> _Excerpted data_:
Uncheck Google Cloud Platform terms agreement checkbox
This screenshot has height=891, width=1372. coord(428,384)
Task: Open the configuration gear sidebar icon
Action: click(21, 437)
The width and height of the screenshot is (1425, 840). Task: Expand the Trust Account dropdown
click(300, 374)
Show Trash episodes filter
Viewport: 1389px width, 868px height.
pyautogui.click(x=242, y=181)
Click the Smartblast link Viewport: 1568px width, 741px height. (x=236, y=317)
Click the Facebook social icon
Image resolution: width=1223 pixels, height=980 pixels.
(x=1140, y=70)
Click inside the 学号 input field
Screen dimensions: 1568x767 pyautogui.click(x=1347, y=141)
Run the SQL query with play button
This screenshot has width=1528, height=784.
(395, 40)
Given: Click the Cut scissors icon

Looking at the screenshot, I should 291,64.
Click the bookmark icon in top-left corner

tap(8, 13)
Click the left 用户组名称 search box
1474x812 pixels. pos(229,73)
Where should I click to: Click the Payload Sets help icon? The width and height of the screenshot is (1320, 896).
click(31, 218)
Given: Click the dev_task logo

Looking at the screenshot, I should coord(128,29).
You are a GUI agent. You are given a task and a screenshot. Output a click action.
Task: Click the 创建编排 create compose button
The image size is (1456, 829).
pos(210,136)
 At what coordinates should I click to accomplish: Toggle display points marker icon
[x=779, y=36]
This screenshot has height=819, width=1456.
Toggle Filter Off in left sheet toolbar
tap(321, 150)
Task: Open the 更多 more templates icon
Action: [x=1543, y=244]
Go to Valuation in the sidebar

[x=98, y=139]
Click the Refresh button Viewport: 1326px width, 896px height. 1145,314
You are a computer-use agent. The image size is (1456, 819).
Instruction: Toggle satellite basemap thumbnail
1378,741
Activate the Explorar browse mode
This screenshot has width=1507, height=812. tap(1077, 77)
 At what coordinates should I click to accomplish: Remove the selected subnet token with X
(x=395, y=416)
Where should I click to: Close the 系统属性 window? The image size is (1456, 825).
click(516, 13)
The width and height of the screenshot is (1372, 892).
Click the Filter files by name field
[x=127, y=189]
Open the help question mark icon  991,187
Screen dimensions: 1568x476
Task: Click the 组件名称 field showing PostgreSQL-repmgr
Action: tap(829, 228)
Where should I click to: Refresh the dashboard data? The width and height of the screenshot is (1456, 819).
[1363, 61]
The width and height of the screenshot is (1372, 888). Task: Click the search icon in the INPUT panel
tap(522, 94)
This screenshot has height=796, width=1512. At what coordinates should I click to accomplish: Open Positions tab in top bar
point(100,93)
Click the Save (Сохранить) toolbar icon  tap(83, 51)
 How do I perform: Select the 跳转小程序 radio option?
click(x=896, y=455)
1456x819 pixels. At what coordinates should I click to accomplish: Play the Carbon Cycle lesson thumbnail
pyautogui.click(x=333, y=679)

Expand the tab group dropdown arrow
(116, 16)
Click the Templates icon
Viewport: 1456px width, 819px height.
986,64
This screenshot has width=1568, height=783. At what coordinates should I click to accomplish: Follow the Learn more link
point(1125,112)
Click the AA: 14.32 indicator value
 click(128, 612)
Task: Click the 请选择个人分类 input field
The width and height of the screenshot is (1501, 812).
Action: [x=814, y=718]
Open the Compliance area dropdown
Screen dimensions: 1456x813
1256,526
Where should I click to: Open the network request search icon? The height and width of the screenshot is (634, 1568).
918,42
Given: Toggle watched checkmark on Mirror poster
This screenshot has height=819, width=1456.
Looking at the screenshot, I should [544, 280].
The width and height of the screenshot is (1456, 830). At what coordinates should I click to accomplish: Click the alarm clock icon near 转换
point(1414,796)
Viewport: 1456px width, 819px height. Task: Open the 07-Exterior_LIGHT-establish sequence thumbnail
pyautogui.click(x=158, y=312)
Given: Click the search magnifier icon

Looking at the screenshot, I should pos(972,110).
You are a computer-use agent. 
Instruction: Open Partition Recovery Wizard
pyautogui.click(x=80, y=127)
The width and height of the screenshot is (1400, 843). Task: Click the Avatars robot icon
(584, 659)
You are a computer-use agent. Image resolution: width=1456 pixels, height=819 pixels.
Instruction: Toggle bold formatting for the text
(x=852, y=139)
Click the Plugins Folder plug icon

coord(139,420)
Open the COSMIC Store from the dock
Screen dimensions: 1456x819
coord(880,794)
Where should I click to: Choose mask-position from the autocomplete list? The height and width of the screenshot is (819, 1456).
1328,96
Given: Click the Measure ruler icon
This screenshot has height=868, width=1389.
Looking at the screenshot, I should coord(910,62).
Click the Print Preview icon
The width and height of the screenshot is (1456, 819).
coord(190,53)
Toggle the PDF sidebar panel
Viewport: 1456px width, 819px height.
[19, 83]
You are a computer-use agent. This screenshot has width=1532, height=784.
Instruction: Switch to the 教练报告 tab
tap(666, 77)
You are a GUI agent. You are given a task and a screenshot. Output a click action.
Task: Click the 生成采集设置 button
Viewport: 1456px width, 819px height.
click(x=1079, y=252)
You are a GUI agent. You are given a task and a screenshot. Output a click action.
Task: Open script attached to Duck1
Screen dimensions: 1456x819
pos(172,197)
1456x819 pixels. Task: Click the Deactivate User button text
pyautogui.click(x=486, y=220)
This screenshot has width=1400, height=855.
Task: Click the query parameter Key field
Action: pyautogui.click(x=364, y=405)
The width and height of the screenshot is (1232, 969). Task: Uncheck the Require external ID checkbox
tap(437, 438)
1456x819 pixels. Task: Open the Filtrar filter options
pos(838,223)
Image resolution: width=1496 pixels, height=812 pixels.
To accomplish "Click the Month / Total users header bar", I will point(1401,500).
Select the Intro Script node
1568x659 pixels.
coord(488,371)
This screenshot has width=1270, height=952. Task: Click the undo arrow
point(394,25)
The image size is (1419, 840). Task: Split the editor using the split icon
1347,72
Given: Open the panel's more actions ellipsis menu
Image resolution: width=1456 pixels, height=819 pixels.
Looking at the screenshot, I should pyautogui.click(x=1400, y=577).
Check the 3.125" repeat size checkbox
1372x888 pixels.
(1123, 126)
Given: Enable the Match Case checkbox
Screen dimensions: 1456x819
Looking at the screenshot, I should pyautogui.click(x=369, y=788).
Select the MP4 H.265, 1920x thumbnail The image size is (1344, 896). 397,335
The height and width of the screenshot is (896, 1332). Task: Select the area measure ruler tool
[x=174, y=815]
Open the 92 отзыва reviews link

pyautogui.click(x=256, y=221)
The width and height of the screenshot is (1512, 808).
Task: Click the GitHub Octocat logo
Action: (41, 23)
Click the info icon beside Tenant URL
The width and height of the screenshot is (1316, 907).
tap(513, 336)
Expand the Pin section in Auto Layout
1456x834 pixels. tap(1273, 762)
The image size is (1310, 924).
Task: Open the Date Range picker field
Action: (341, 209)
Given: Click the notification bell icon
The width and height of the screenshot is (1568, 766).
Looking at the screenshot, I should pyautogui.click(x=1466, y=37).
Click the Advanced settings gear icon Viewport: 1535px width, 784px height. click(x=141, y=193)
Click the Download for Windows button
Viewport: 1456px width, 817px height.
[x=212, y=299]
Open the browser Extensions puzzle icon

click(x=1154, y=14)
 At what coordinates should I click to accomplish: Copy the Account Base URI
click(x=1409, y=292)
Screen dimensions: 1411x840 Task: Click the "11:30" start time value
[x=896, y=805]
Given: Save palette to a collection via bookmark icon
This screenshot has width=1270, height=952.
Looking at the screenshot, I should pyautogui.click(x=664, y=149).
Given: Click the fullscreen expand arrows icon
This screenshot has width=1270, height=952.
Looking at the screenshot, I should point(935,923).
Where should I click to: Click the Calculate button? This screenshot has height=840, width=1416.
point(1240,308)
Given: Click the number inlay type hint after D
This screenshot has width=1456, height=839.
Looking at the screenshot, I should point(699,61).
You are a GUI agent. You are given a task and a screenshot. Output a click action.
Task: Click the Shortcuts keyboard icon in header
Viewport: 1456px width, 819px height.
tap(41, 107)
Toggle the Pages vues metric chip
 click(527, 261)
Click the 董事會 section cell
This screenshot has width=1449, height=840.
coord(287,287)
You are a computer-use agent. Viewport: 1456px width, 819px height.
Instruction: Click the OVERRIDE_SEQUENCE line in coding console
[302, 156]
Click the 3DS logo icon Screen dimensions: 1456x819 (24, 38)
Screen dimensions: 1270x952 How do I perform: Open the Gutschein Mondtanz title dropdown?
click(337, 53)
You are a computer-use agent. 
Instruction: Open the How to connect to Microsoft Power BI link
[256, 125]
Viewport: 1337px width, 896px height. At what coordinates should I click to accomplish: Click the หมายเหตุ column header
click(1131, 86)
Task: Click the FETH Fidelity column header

> _Task brief_: Return only the stretch of the material above from the line holding "This screenshot has height=868, width=1389." through the line holding "Given: Open the", copied exactly.

> _Answer to this exercise_:
This screenshot has height=868, width=1389.
Looking at the screenshot, I should coord(910,62).
Click the Print Preview icon
The width and height of the screenshot is (1456, 819).
coord(190,53)
Toggle the PDF sidebar panel
Viewport: 1456px width, 819px height.
[19, 83]
You are a computer-use agent. This screenshot has width=1532, height=784.
Instruction: Switch to the 教练报告 tab
tap(666, 77)
You are a GUI agent. You are given a task and a screenshot. Output a click action.
Task: Click the 生成采集设置 button
Viewport: 1456px width, 819px height.
click(x=1079, y=252)
You are a GUI agent. You are given a task and a screenshot. Output a click action.
Task: Open script attached to Duck1
Screen dimensions: 1456x819
pos(172,197)
1456x819 pixels. Task: Click the Deactivate User button text
pyautogui.click(x=486, y=220)
This screenshot has width=1400, height=855.
Task: Click the query parameter Key field
Action: pyautogui.click(x=364, y=405)
The width and height of the screenshot is (1232, 969). Task: Uncheck the Require external ID checkbox
tap(437, 438)
1456x819 pixels. Task: Open the Filtrar filter options
pos(838,223)
Image resolution: width=1496 pixels, height=812 pixels.
To accomplish "Click the Month / Total users header bar", I will point(1401,500).
Select the Intro Script node
1568x659 pixels.
coord(488,371)
This screenshot has width=1270, height=952. Task: Click the undo arrow
point(394,25)
The image size is (1419, 840). Task: Split the editor using the split icon
1347,72
Given: Open the panel's more actions ellipsis menu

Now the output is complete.